Extracted records
================
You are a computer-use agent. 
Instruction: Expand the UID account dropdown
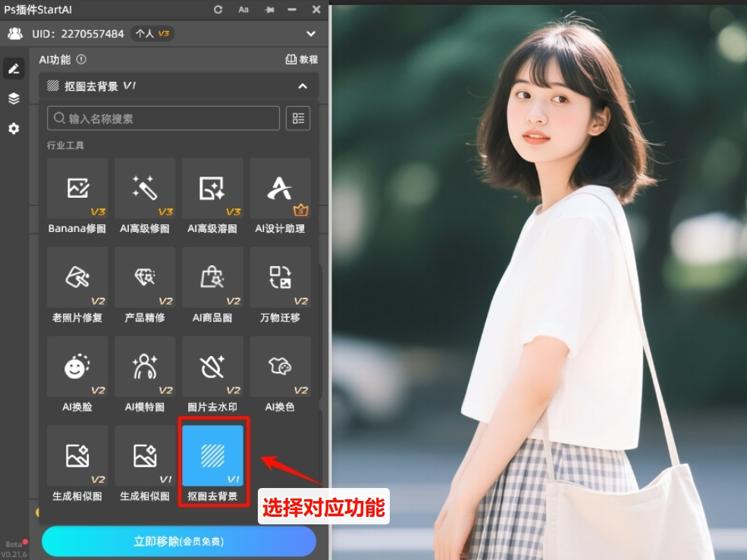310,33
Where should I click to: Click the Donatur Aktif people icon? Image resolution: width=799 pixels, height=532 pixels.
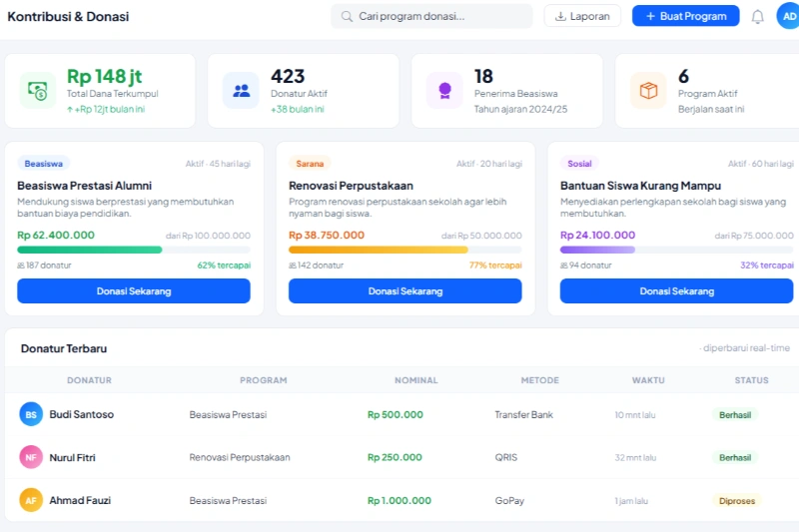[x=241, y=90]
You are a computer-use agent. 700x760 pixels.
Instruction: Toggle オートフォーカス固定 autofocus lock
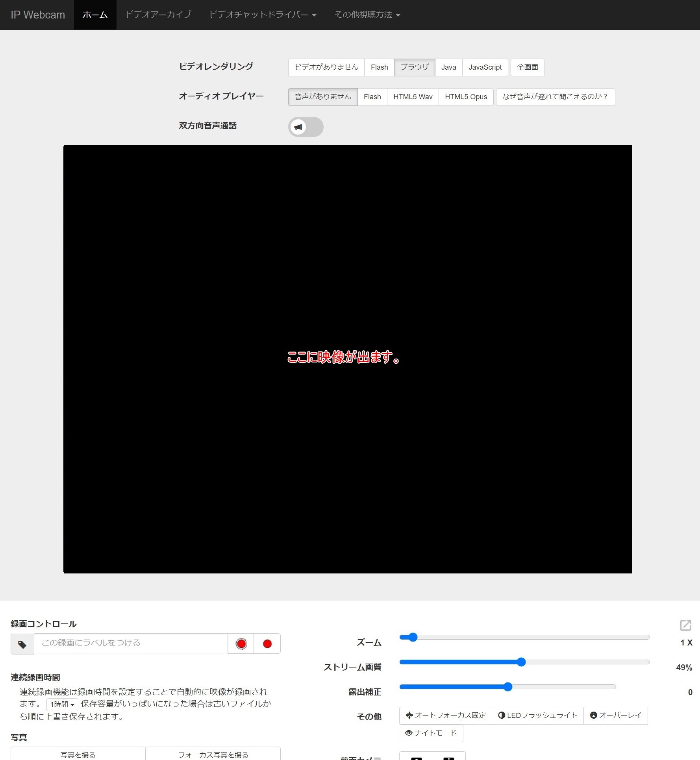(446, 715)
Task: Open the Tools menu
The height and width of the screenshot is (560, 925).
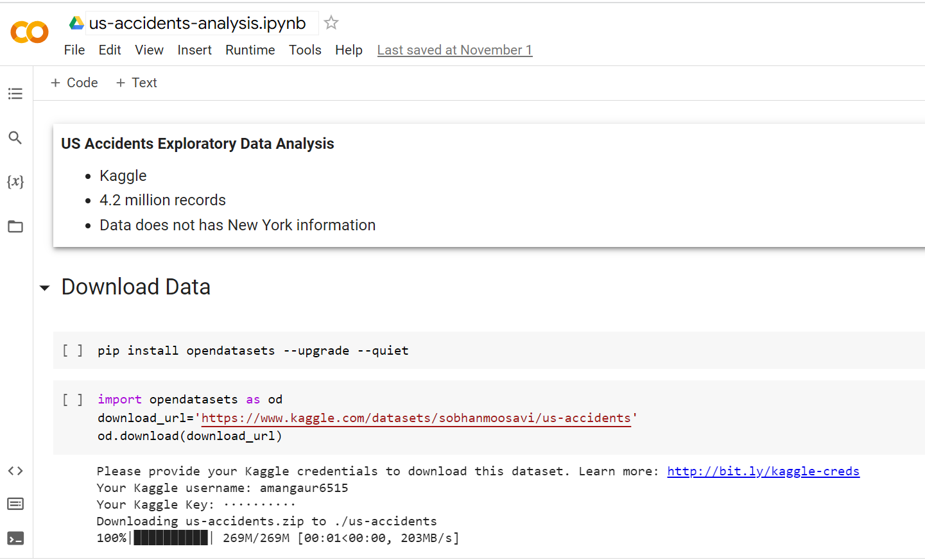Action: tap(305, 50)
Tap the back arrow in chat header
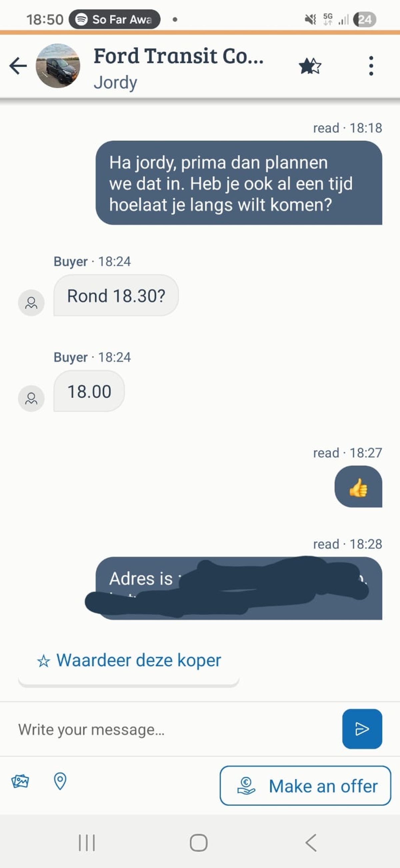The height and width of the screenshot is (868, 400). [x=18, y=65]
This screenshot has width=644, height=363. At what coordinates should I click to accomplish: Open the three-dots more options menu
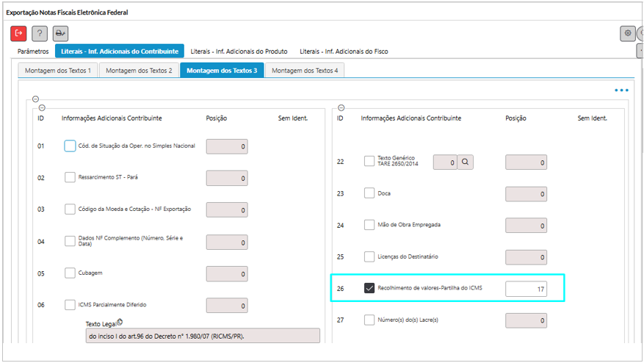point(621,90)
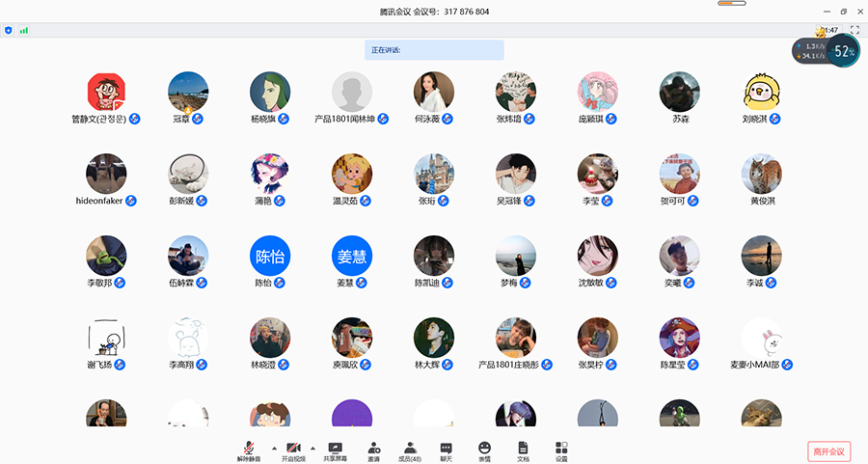Expand video options arrow beside 开启视频
868x464 pixels.
coord(315,449)
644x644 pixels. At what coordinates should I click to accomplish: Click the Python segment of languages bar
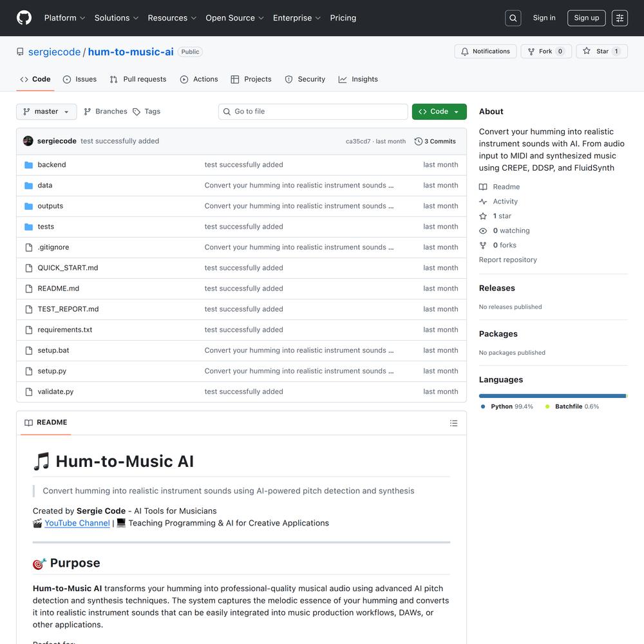pyautogui.click(x=552, y=395)
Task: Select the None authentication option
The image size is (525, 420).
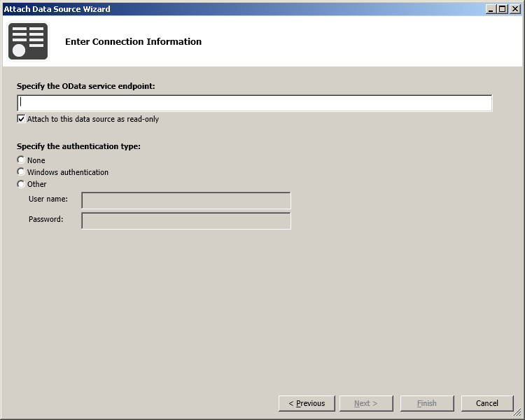Action: [x=21, y=160]
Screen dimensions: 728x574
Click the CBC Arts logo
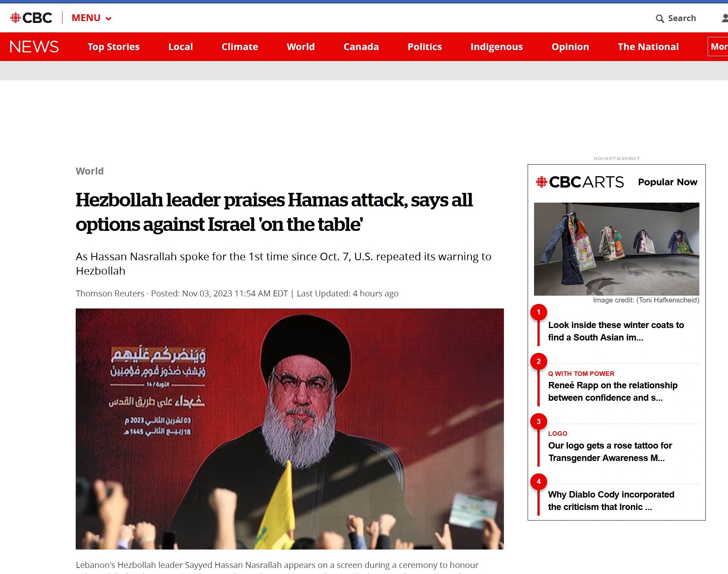point(580,182)
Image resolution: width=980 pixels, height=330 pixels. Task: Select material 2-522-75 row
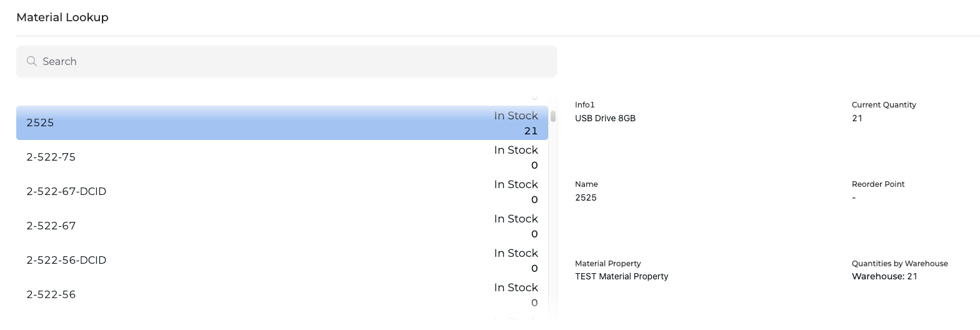click(282, 157)
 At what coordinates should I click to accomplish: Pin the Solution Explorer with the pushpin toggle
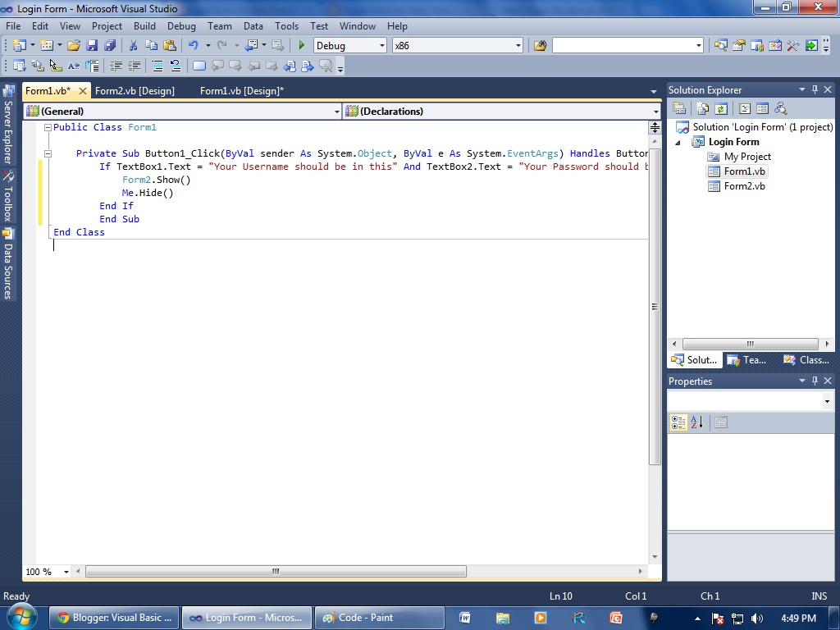coord(815,89)
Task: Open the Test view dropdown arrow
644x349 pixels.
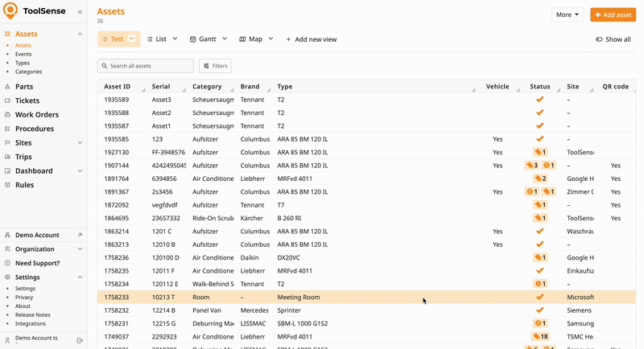Action: (x=132, y=39)
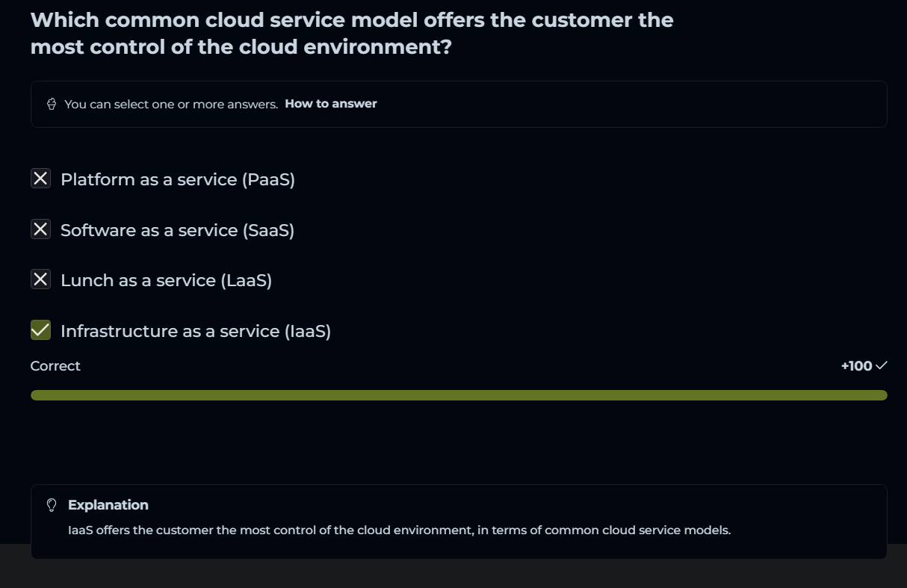Click the Software as a service (SaaS) label
Image resolution: width=907 pixels, height=588 pixels.
click(x=177, y=230)
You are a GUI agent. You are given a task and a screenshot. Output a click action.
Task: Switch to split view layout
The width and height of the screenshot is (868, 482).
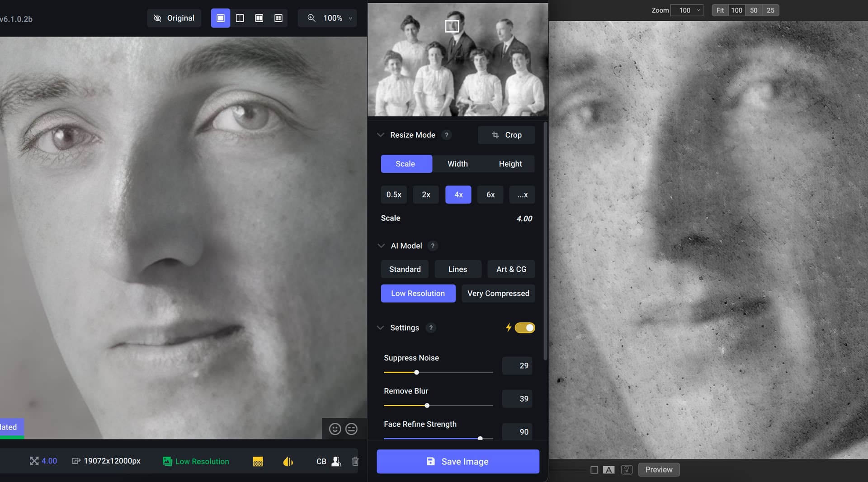pos(240,18)
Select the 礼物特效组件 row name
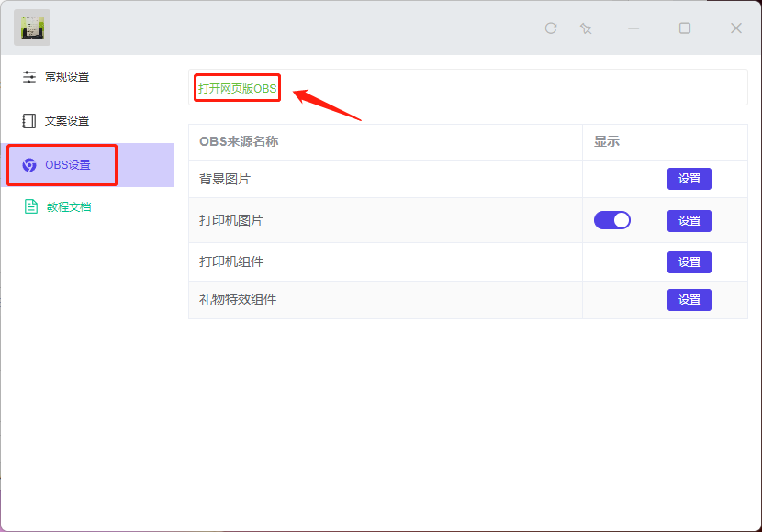This screenshot has width=762, height=532. [238, 300]
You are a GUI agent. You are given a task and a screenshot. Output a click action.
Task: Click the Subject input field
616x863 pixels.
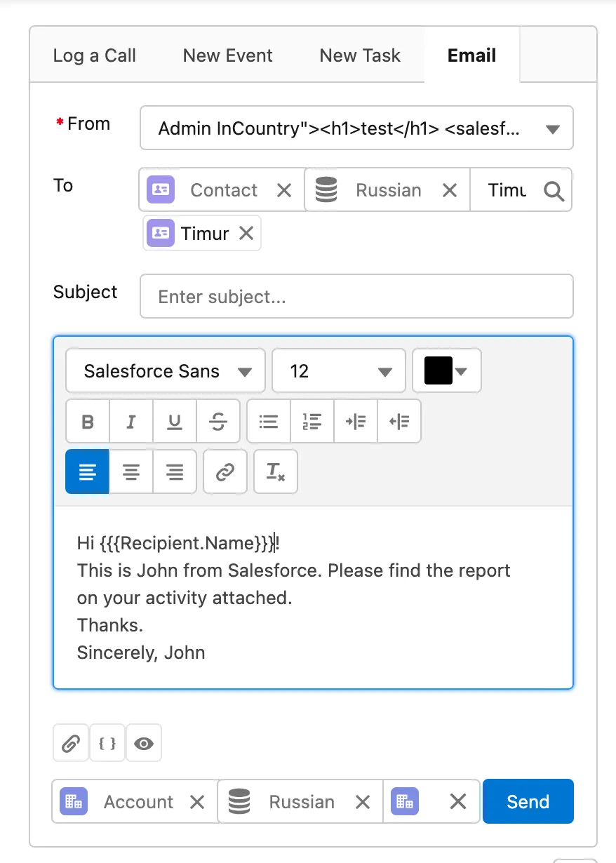point(356,297)
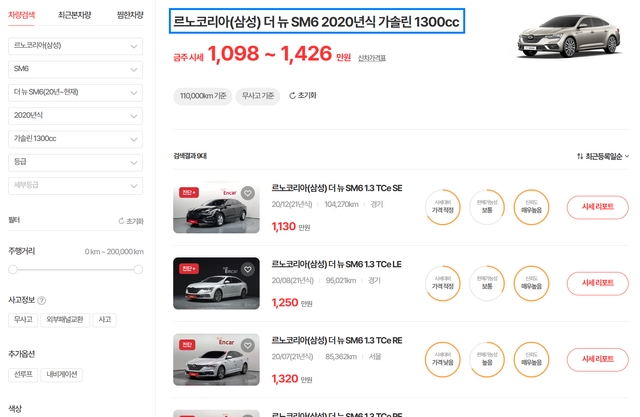This screenshot has height=417, width=640.
Task: Switch to the 최근본차량 tab
Action: [74, 16]
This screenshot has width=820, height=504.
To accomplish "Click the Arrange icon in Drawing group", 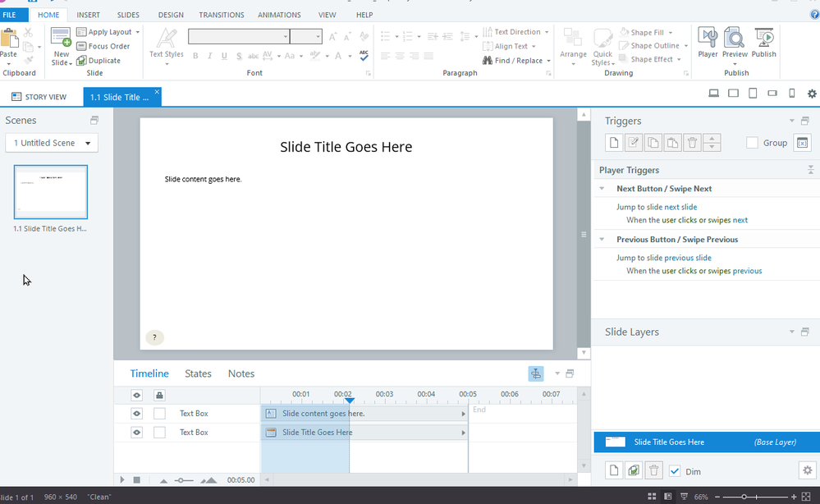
================
● **TASK BRIEF**
The records above should be written out exactly, and the images dropped.

● **RESPONSE**
You are a computer-use agent. 
Instruction: Expand the UID account dropdown
310,33
Where should I click to: Click the Donatur Aktif people icon? Image resolution: width=799 pixels, height=532 pixels.
[x=241, y=90]
You are a computer-use agent. 700x760 pixels.
Instruction: Toggle オートフォーカス固定 autofocus lock
(446, 715)
Task: Open the Tools menu
The height and width of the screenshot is (560, 925).
Action: tap(305, 50)
Tap the back arrow in chat header
The height and width of the screenshot is (868, 400). [x=18, y=65]
This screenshot has width=644, height=363. At what coordinates should I click to accomplish: Open the three-dots more options menu
point(621,90)
Expand video options arrow beside 开启视频
868x464 pixels.
coord(315,449)
644x644 pixels. At what coordinates should I click to accomplish: Click the Python segment of languages bar
pyautogui.click(x=552, y=395)
Task: Select the None authentication option
The image size is (525, 420).
Action: [x=21, y=160]
Screen dimensions: 728x574
Click the CBC Arts logo
point(580,182)
Image resolution: width=980 pixels, height=330 pixels. Task: Select material 2-522-75 row
click(282, 157)
 At what coordinates should I click to accomplish: Pin the Solution Explorer with the pushpin toggle
coord(815,89)
Task: Open the Test view dropdown arrow
644x349 pixels.
Action: (x=132, y=39)
Click the Software as a service (SaaS) label
Image resolution: width=907 pixels, height=588 pixels.
click(x=177, y=230)
You are a GUI agent. You are given a task and a screenshot. Output a click action.
Task: Switch to split view layout
The width and height of the screenshot is (868, 482).
pos(240,18)
Select the 礼物特效组件 row name
This screenshot has width=762, height=532. [238, 300]
You are a GUI agent. You are given a task and a screenshot. Output a click action.
Task: Click the Subject input field
616x863 pixels.
point(356,297)
This screenshot has height=417, width=640.
Task: Switch to the 최근본차량 tab
Action: [74, 16]
This screenshot has width=820, height=504.
To accomplish "Click the Arrange icon in Drawing group", 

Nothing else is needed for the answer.